E aqui caem os véus. Aqueles que se dizem incomodados com a polarização desejariam com todas as forças um bolsonarismo moderado (sic). Tudo o que mais desejam Faria Lima, CNI, Febraban e mídia oligopolista é alguém que defenda sua agenda ultraliberal e que tenha competitividade eleitoral e capilaridade social, mas que tome vacina, saiba segurar talheres e não fique hora sim, hora também dizendo que vai fechar o Supremo. Embora poucos sejam os que, como certo articulista, têm a coragem de anunciar isso em voz alta, esse é o desejo desses setores. O fato é que isso inexiste, afinal, Bolsonaro conseguiu a proeza de dar competitividade eleitoral a uma pauta que, apresentada por outros personagens, não chega a dois pontos em nenhuma pesquisa.

Esse é o dilema de Sofia que a cúpula do empresariado e a mídia oligopolista enfrentam: tolerar a extrema direita como único remédio contra a esquerda ou tolerar a esquerda como único remédio contra a extrema direita? Não sabendo como se decidir, batem no governo quando esse encapa propostas de esquerda e batem nos candidatos de direita que buscam se apoiar nos votos do bolsonarismo. Não aceitam que a esquerda combata as desigualdades e não aceitam que o bolsonarismo tente salvar os golpistas da condenação. Em ambos os casos, querem impedir que a esquerda e extrema direita sejam o que elas são. Na falta de votos, querem impedir que esquerda e extrema direita realizem os projetos delas para realizarem o da direita limpinha. E qual é esse projeto? Se bem me lembro do governo Temer é entregar o sangue do trabalhador brasileiro na bacia das almas contando, para tal, com o apoio do Parlamento, dos militares, do Supremo, com tudo.

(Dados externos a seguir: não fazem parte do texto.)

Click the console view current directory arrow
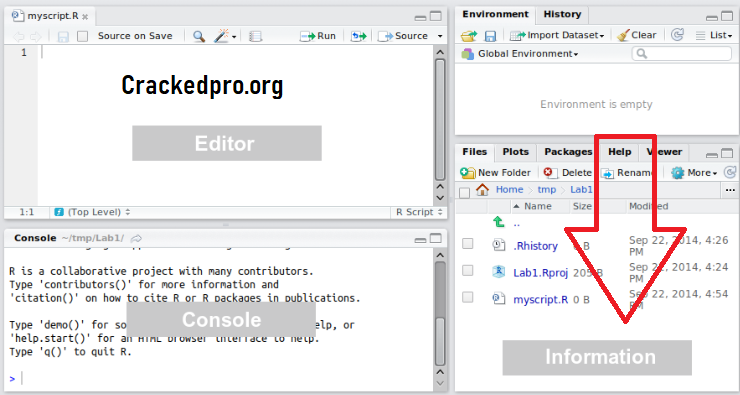This screenshot has width=740, height=395. 136,238
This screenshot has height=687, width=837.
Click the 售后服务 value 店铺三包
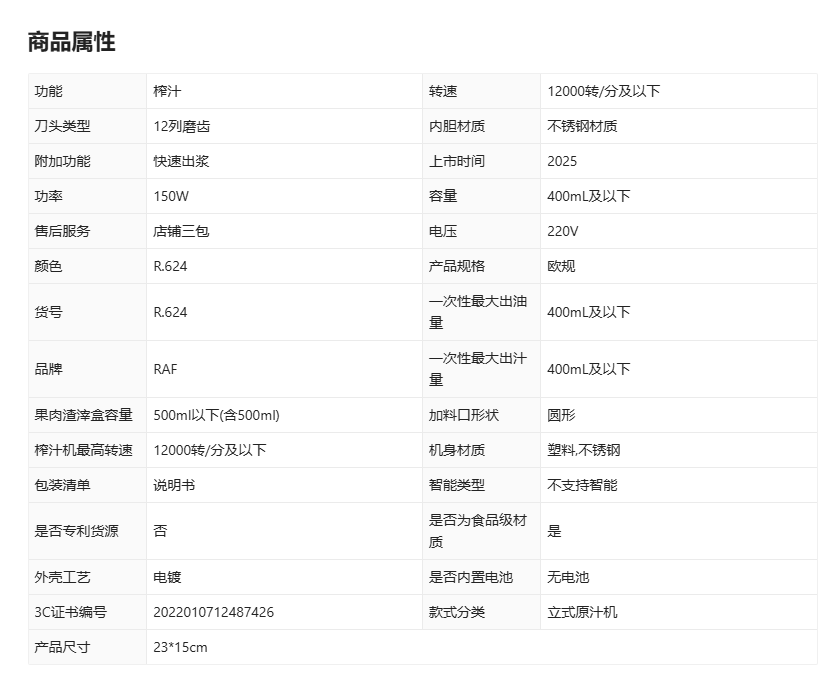pyautogui.click(x=181, y=231)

Não sei se pelo fato de o personagem principal da extrema direta ser um capitão ou se pelo utilitarismo desavergonhado desses setores, mas o fato é que lembrei de uma cena do filme Tropa de Elite. Quando o coronel Fábio (Milhem Cortaz) ficou sabendo que o sargento Edivan (Sandro Rocha) assassinou o traficante que alimentava um de seus esquemas, Fábio disse mais ou menos assim: quer me fornicar, me beija.

Tá na hora de a direita limpinha começar a beijar. Mas pelas minhas lembranças, pelas coisas que não esqueci, que não anistiei, fico na dúvida: qual lado será beijado?